Portions of living areas have morphed into zoom rooms and offices and dining tables have been annexed as workstations with the detritus of all this work having become a permanent fixture in most homes.
We are all now starting to come to terms with the fact that life will not return to the previous ‘normal’ any time soon and that many of us will continue to work from home for the foreseeable future – or even permanently.
And, with remote working no longer being a temporary measure, many people are feeling the need to formalise their home offices, to reclaim our homes and to reinstate a definite line between home and work life.
Steve Thomas, secure estate specialist for Lew Geffen Sotheby’s International Realty in Constantiaberg, says that with a little imagination, reorganization and inspiration, it’s possible to create an effective and efficient workspace and re-establish the necessary boundaries between home and work life.
He suggests the following practical steps:
Identify what you need – For instance, you might require only a small desk for your laptop or you might need to add a larger table or workspace for artwork or large documents.
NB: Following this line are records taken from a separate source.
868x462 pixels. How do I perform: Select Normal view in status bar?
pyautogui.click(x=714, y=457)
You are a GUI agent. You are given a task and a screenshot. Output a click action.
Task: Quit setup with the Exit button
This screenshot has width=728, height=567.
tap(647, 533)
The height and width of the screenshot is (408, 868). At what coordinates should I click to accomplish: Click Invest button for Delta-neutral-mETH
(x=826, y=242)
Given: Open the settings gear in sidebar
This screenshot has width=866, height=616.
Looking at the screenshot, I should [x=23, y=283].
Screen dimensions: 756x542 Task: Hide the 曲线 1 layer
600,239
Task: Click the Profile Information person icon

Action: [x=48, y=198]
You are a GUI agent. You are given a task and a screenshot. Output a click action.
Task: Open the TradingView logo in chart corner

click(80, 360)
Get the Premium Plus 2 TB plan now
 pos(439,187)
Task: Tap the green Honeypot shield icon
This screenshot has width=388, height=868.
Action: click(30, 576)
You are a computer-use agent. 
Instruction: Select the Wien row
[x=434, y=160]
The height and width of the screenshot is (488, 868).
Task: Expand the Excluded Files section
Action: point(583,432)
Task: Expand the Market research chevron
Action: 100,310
Find the best location – When space is tight and you don’t have an unused bedroom to annex, you have to think creatively about your office space – and the available space. Is there an unused corner in one of the larger rooms or do you have a cupboard that has enough space for a small desk? Even the space under the stairs can be effectively used as a workstation.
Prioritise comfort and back support – If your budget stretches to a decent office chair it’s well worth the investment. Yes, it’s easier to simply grab a dining chair, but back support is really important if you are spending hours at your desk and want to avoid future back and posture problems. Consider it an investment in yourself.
Increase your privacy – If you have set up office in a corner or portion of a room, it’s a great idea to use a room divider or even a curtain on a railing to give you the privacy you need and to shield you from distractions.
Storage savvy – Although few people need large filing cabinets anymore, we all still use pens, notepads, staplers and so on and need to be able to clear up and store away these items to avoid cluttering the desk. Compact options include stacked storage baskets, a simple cubby system with small bins or even plastic storage tubs. If you need a lot more space you could place a small bookshelf next to your desk.
Don’t Forget lighting – Poor lighting can cause you to strain your eyes and, over time that can lead to headaches and tiredness, neither of which are conducive to productivity. The first choice is to set up your office in an area that gets as much natural light as possible, but if this isn’t an option, make sure you select the right kind of lighting for your area and purpose. Indirect lights/lamps with shades or diffusers that soften the light and dampen the glare will be easier on your eyes.
“The suddenness of lockdown last March was especially difficult for people whose jobs usually entail being out and about and dealing with people much of the time. As estate agents, we had to adapt really fast and move our offices into the ‘cloud’ within a matter of days.
“And whilst some of us adapted the home office quite easily, others, like our wonderful PA, who is far less used to home working, created a full-on office in a tent in her garden, complete with table and chairs, electrical power and Wi-Fi as space and privacy from a young child indoors was difficult,” says Thomas.
However, if remote working is now your ‘new normal’, Thomas says it should be approached a little differently, both to preserve your sanity and to allow to you be as productive and constructive as possible. There are a number of factors one has to consider and implement:
Learn to recognize when you are most productive – Once you have done so, ensure you guard that time religiously and dedicate it to work as far as possible. However, during the times that you are more distracted and less focused, don’t start watching your favourite series from which will be hard to tear yourself away. Rather take a constructive break and have a snack or accomplish a small task such as hanging up the washing or making the kids lunch.
Take regular breaks away from your desk – Don’t simply open Facebook on your laptop, go outside and take a walk or sit in the sun (to get your daily Vitamin D dosage! Ed.) and fresh air. Try to move as often as possible – when on phone calls, walk around the room, or even the garden.
Embrace a new hobby – Without the lengthy commute, you finally have time to take up that hobby or activity you’ve always wanted to – if you ever had more time. Try to get something accomplished each day; it will make you feel much more productive.
It may not be your dream corner office with breathtaking views to which you’ve always aspired, but you can create a pleasant working environment in your own home. “There are no rules against playing music, using aromatherapy diffusers or allowing the cat on the desk. You can wear your comfiest clothes, take a tea break when it suits you and, best of all, the commute to your desk is a mere 30 seconds,” says Thomas.